Kenneth Ringsrød

Personal information
- Full name: Lars Kenneth Ringsrød
- Date of birth: 22 February 1969
- Place of birth: Sarpsborg, Norway
- Date of death: 9 December 2023 (aged 54)
- Place of death: Sarpsborg, Norway
- Position(s): Goalkeeper

Youth career
- Sarpsborg

Senior career*
- Years: Team / Apps / (Gls)
- –1990: Sarpsborg
- 1990: Kvik Halden
- 1991–1992: Borgen
- 1993–1994: Sarpsborg
- 1995: Kongsvinger / 21 / (0)
- 1996: Fredrikstad
- 1997: Sarpsborg
- 1999–2000: Sarpsborg
- 2000: → Moss (loan)
- 2001: Borgen

= Kenneth Ringsrød =

Norwegian footballer (1969–2023)

Kenneth Ringsrød (22 February 1969 – 9 December 2023) was a Norwegian footballer who played as a goalkeeper.

==Career==
Ringsrød started his career in Sarpsborg FK. He signed for Kvik Halden in the autumn of 1990, but instead joined Borgen IL before the start of the 1991 season. Ahead of the 1995 season he went from Sarpsborg to first-tier club Kongsvinger, where he played the season as first-choice goalkeeper. He especially became known for crucial saves during a late-season game against Rosenborg, securing one point for Kongsvinger as well as a renewed spot in Eliteserien.

Despite good performances on the pitch, Ringsrød's contract was terminated by Kongsvinger after the 1995 season because of non-football related issues.

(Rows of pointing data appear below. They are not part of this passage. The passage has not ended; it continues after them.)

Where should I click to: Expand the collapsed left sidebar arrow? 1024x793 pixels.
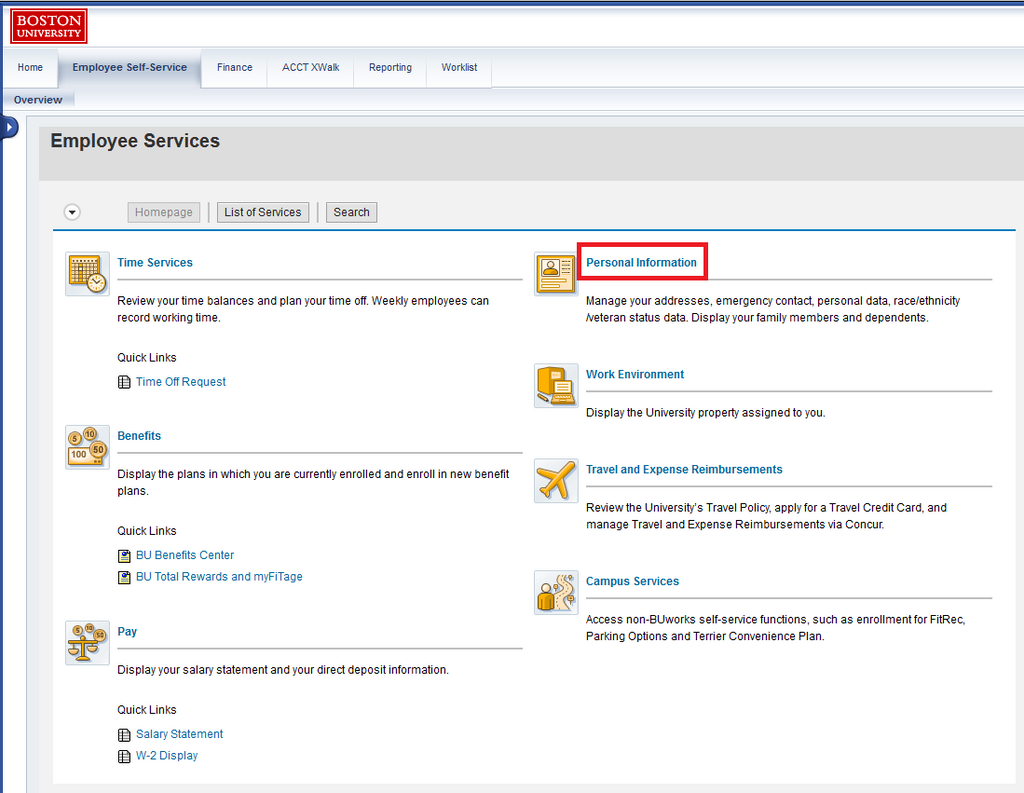(9, 127)
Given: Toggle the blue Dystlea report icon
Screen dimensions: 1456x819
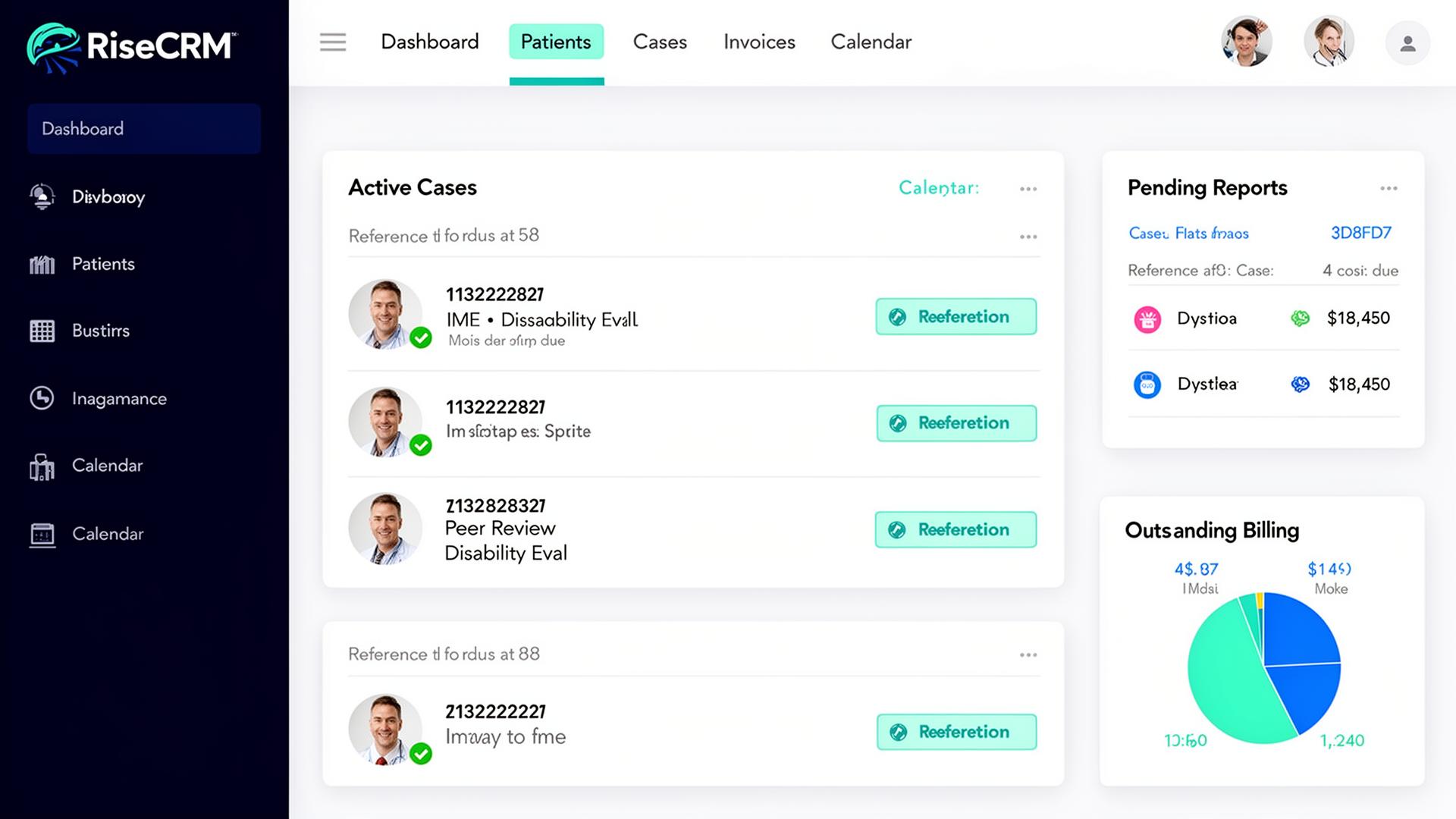Looking at the screenshot, I should tap(1147, 384).
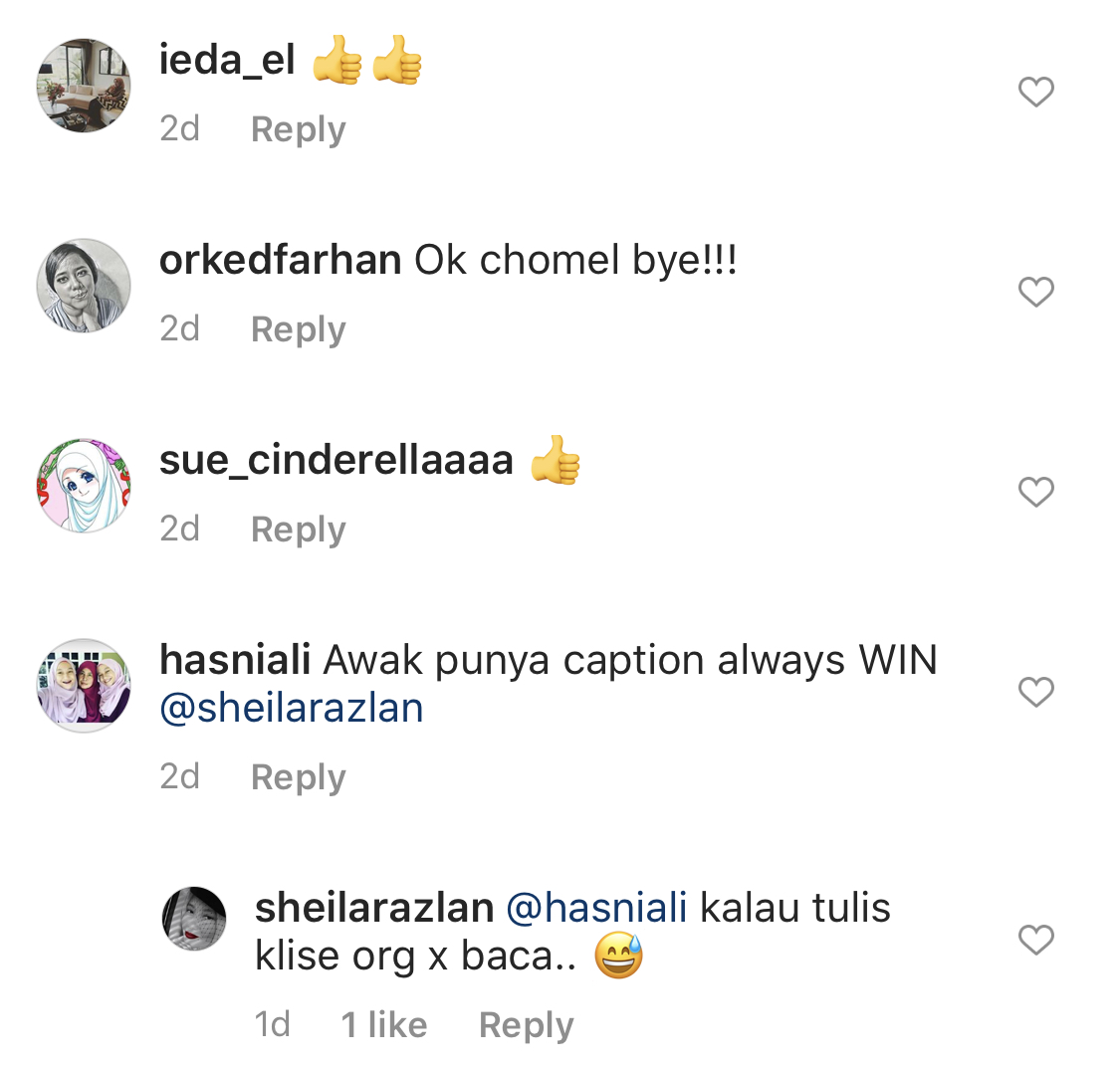The width and height of the screenshot is (1120, 1069).
Task: Like hasniali's caption comment
Action: (1035, 692)
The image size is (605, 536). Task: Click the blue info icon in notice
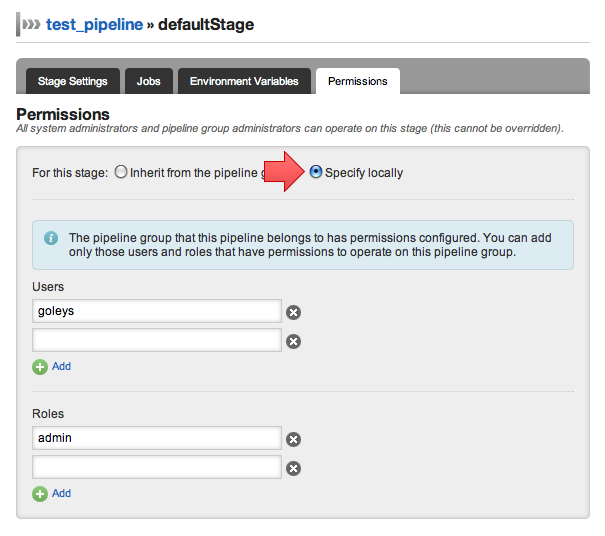tap(51, 238)
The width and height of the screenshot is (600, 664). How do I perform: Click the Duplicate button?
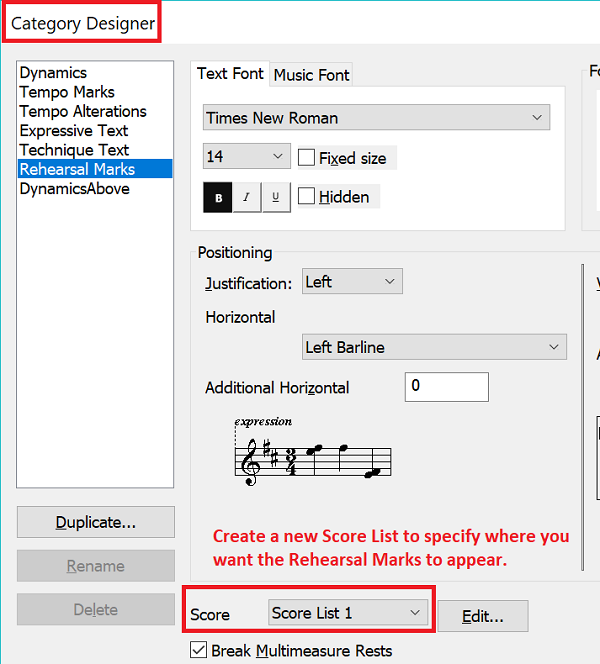coord(96,522)

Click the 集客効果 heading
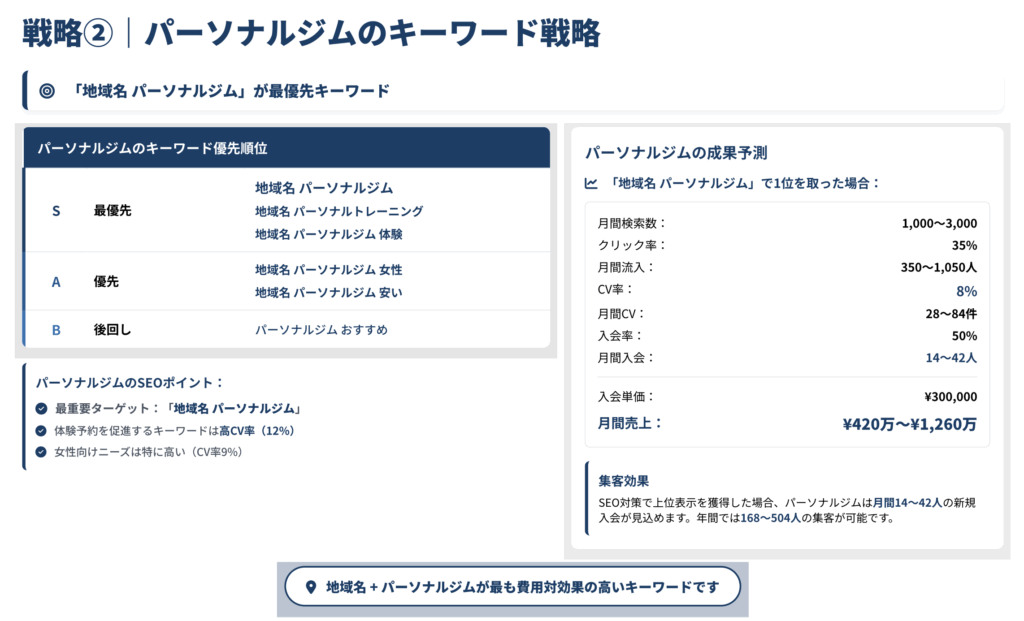622,481
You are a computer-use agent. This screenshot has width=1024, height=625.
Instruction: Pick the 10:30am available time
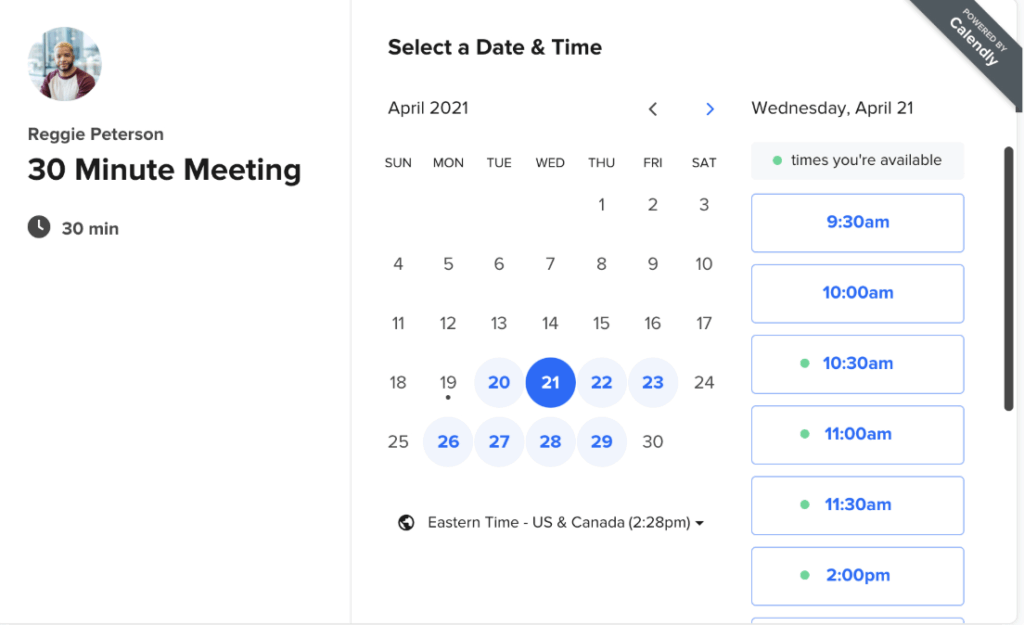coord(857,364)
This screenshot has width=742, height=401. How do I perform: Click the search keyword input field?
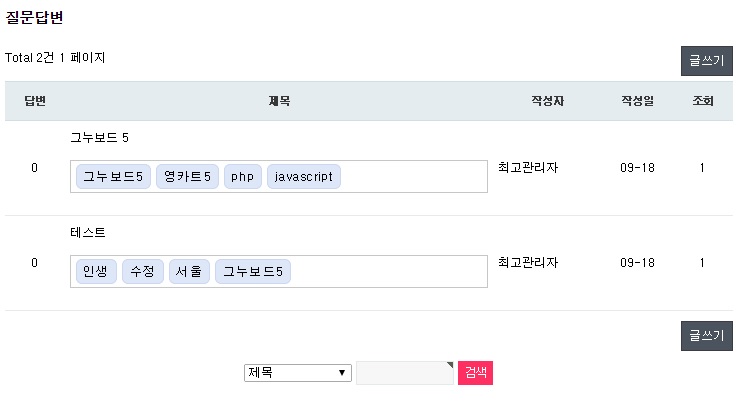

He moved back to Østfold and joined second-division Fredrikstad the following season. In 1997 he returned to Sarpsborg for a spell in the 1997 1. divisjon. In 2000 he was picked up by Moss FK as second-choice goalkeeper while Per Morten Kristiansen suffered from mononucleosis, but never played an official match for the club.

==Death==
Ringsrød died in Sarpsborg on 9 December 2023, at the age of 54.